Why are you interested in the PRSB’s new project?
The concept of pharmacogenetics [the study of how genes affect the way the body handles drugs] is over a century old. However, without the advent of affordable whole genome sequencing [a full genetic analysis], the widespread clinical application of pharmacogenetics would likely have remained impracticable. The NHS Genomic Medicine Service will steadily shift the balance in favour of whole genome sequencing and panels of several genetic tests replacing many single gene tests. We are on the brink of being able to leverage genetic information to guide prescribing practice. We will have the potential to identify new genetic differences that affect how individuals respond to drugs. Individuals and families affected by rare diseases will be amongst the first wave of patients with the potential to benefit from pharmacogenetics. It’s important that mechanisms are found to ensure that data from genome sequencing can be analysed appropriately and the NHS can use the information deliver maximum health benefit for patients.
What are the biggest challenges facing people with genetic conditions when it comes to getting the right healthcare?
Access to early and accurate diagnosis remains a challenge. On average rare disease patients consult with five doctors, receive three incorrect diagnoses and wait four years before receiving a correct diagnosis. Some patients have waited more than 20 years, and around half of all babies born with complex needs of likely genetic origin have historically remained undiagnosed. Diagnosis supports medical management, access to care and treatment and also supports access to support, information and for some, to reproductive choice. Many rare diseases affect multiple systems of the body, which means that several different professionals need to be involved to deliver effective care and treatment. Yet only 13% of rare disease patients have access to someone to fulfil the role of care coordinator. On average rare disease patients travel one to two hours, to attend at least three clinics, at least quarterly to attend hospital appointments. There are an estimated 10,000 rare diseases – and for the majority (around 98%) there is no licensed treatment – and for those where a medicine has been licensed, access can be delayed or blocked by regulatory processes.
Why is it so important for patients that clinicians are able to access specific genetic information in future before prescribing medications?
We would all agree that it’s desirable for the right medicine to be prescribed for the right patient, first time around.
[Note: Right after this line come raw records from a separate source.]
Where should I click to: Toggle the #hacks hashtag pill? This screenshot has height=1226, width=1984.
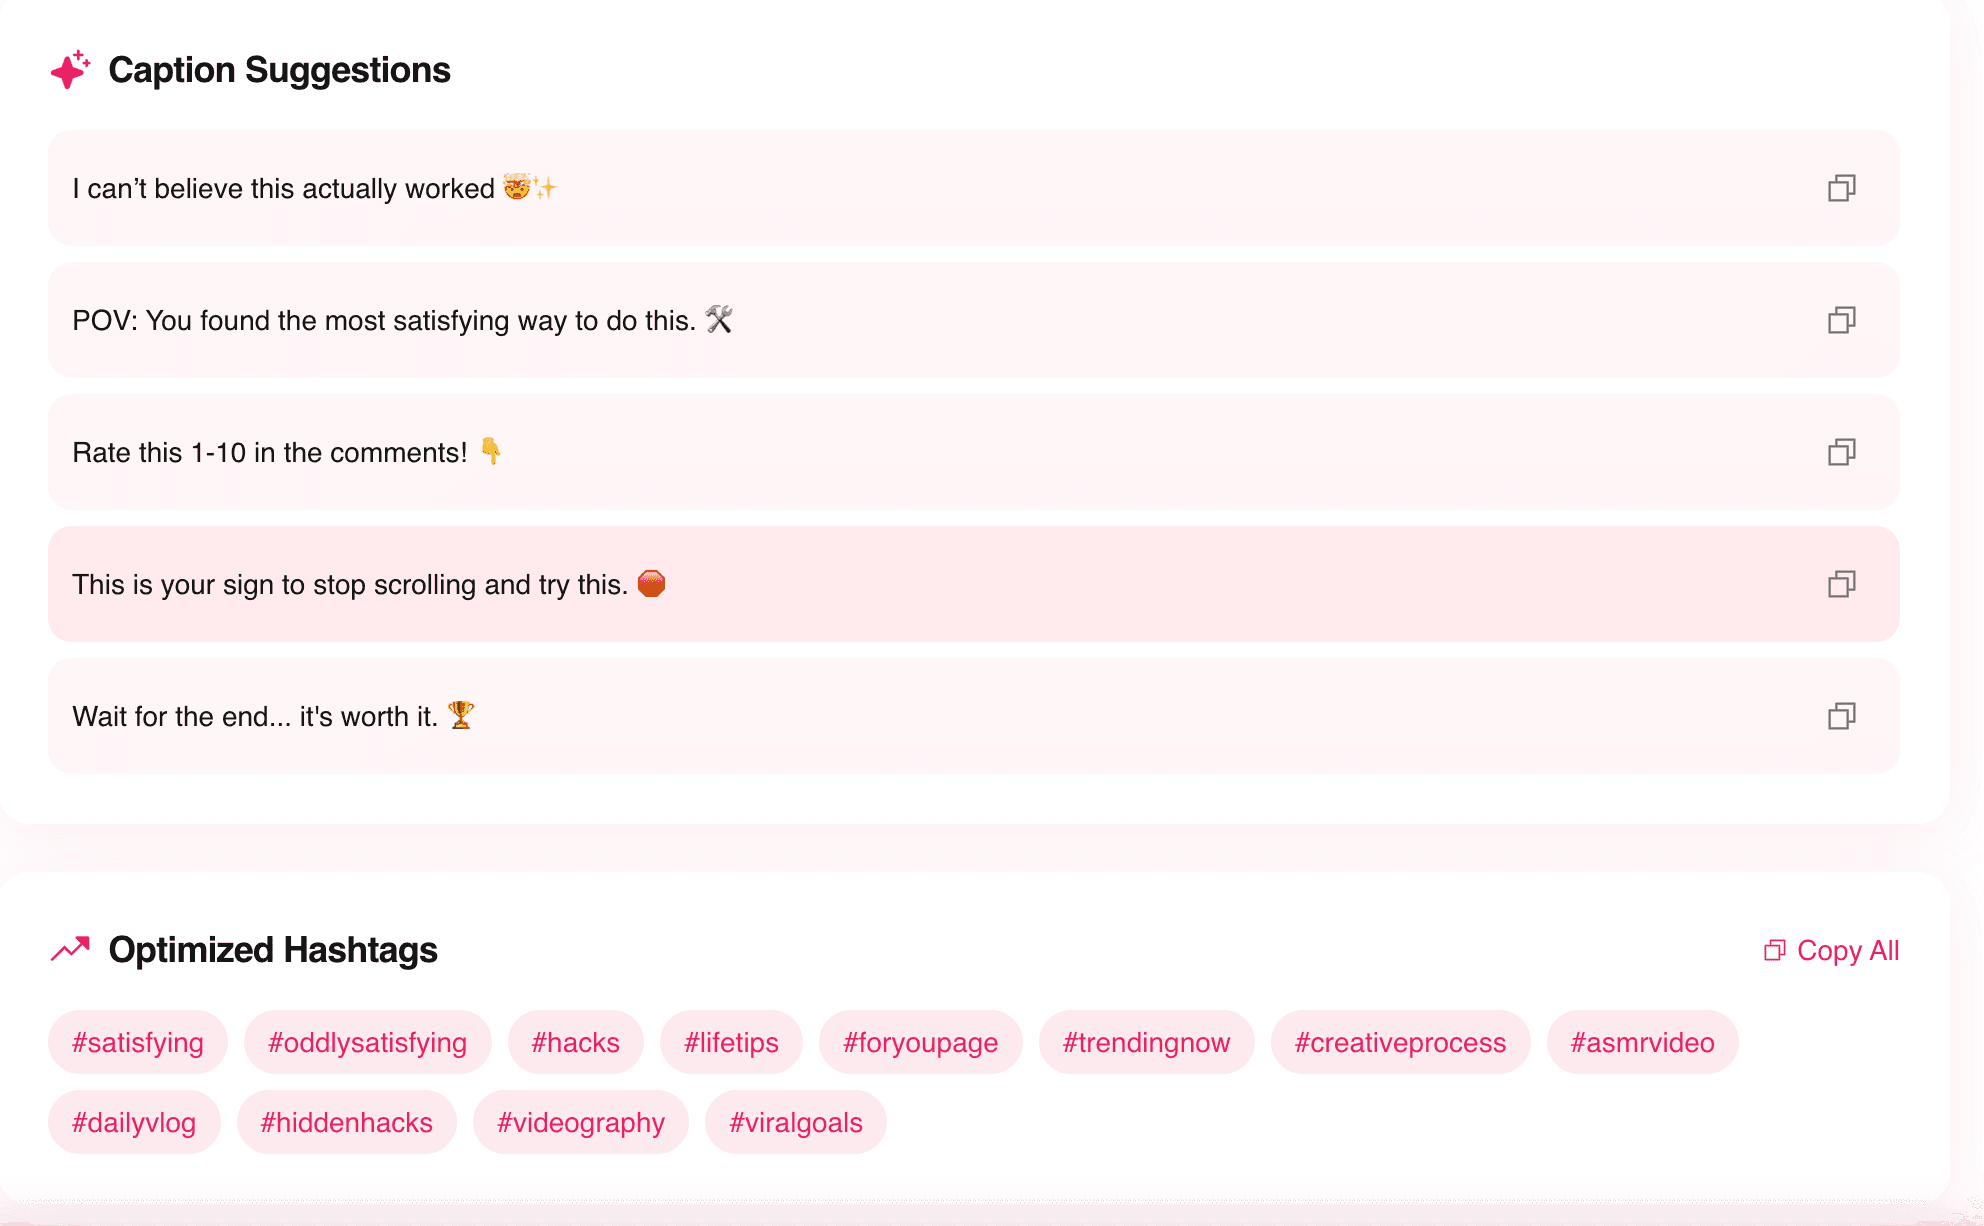(575, 1042)
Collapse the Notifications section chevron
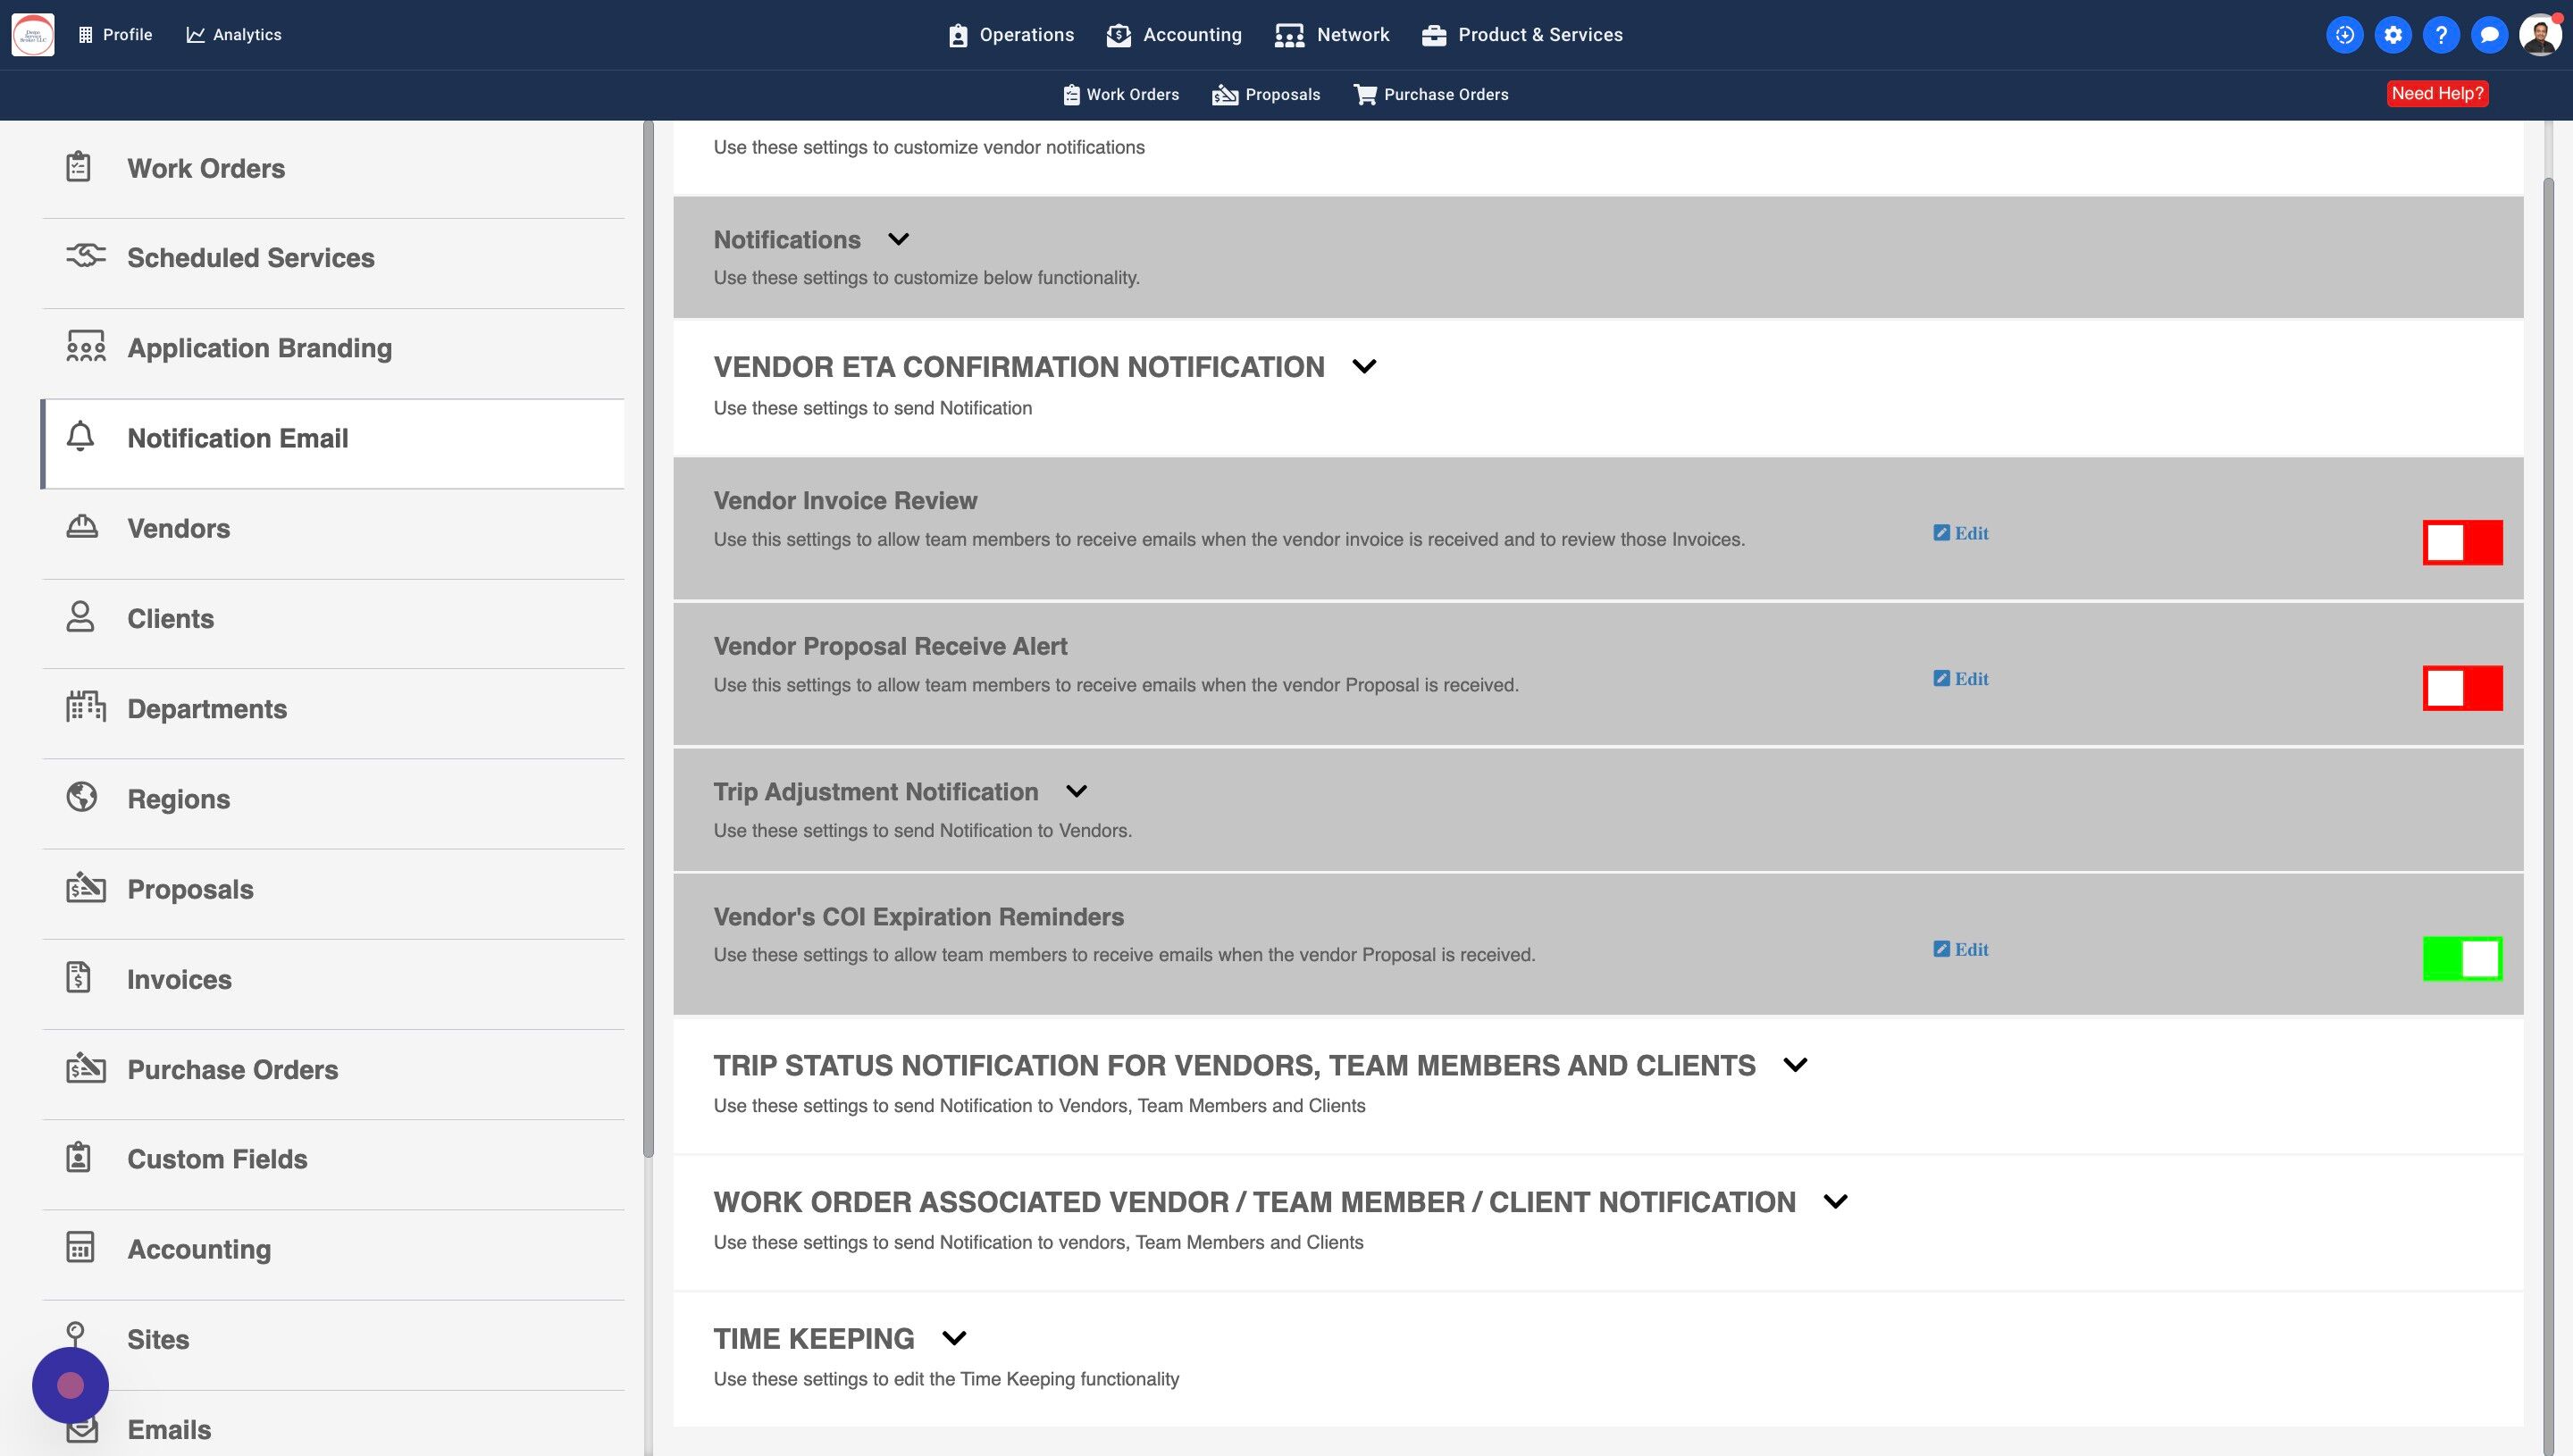 point(898,239)
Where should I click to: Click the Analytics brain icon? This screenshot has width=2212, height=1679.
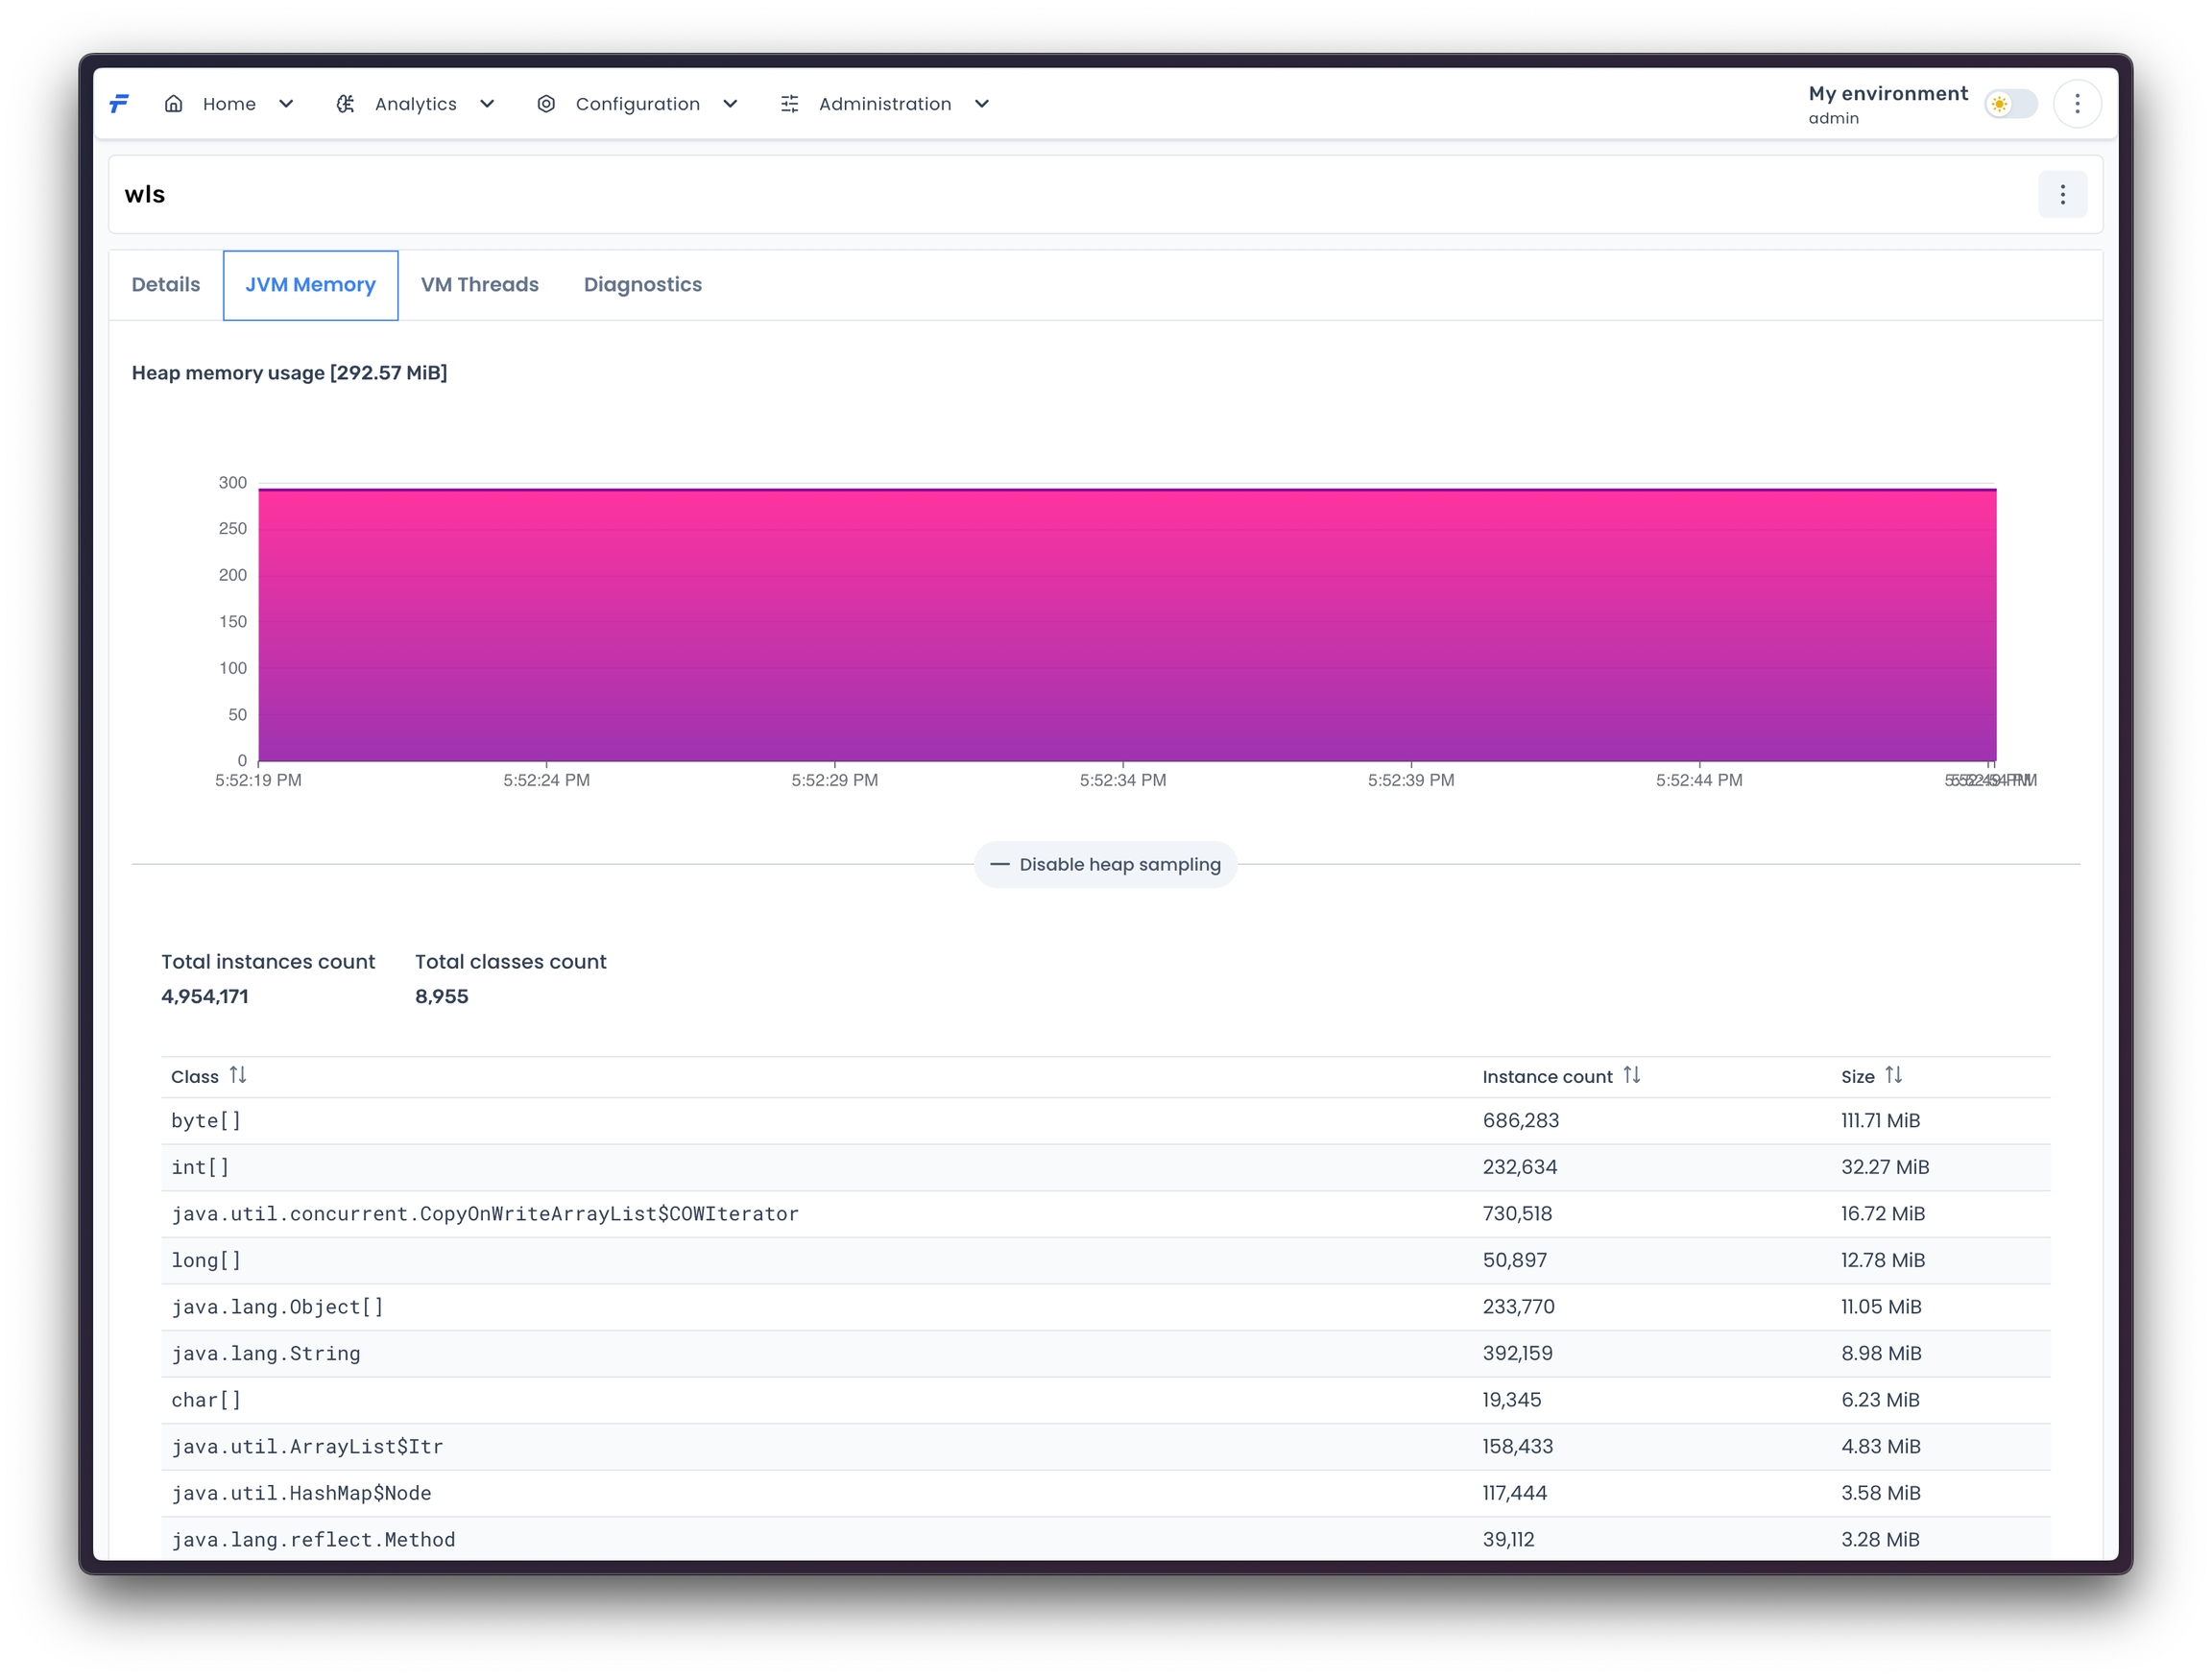click(x=346, y=104)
When in the future genomic data can be routinely used to support prescribing in order to avoid an adverse reaction, ensure the most effective medicine is prescribed or ensure each individual patient is taking the optimal dose for them, we will have a scenario that delivers better health outcomes for patients and supports effective use of resources for the NHS.
When more of this information becomes accessible, what difference do you think it will make for people?
Personalised prescribing has the potential to deliver the most effective medicine at the best dose without trial and error. This could mean getting symptoms under control more quickly, shortening the length of treatment and for some, avoiding adverse reactions.
What kind of information do people need to know in relation to their genes and medications?
If we are to collectively benefit from this prescribing advance, we do need to foster a basic level of public understanding – why the best treatment option for me may not be the best option for you. In the future, patients may be able to reasonably expect that a personalised approach to prescribing will be safer and more effective. Equity of access is going to be a real issue. Inevitably, for a period of time we will have two groups of patients, those for whom personalised prescribing is possible because the NHS holds on record pharmacogenetic information and those for whom no data is held. There will also be a challenge in ensuring that as more insights are gained through research, these pull through to patient benefit, that data is analysed more than once and that there is a mechanism for making sure the analysis is translated into clinical practice.
Medication development is one element, but are there any other ways that we can use genetic information to improve future care?
It’s possible that our genetic make-up could deliver insights about prognosis as well as influence our response to non-drug interventions, and, for example, help to better tailor care plans. In comparison to the focus on pharmacogenetics, there has been (understandably) relatively little interest in exploring the wider influences of our genetic make-up on our response to care. It’s much less likely that there would be clear associations between genetic variations and responses to non-medical interventions, particularly given that our overall experience of care is influenced by a wide range of environmental, social and other factors.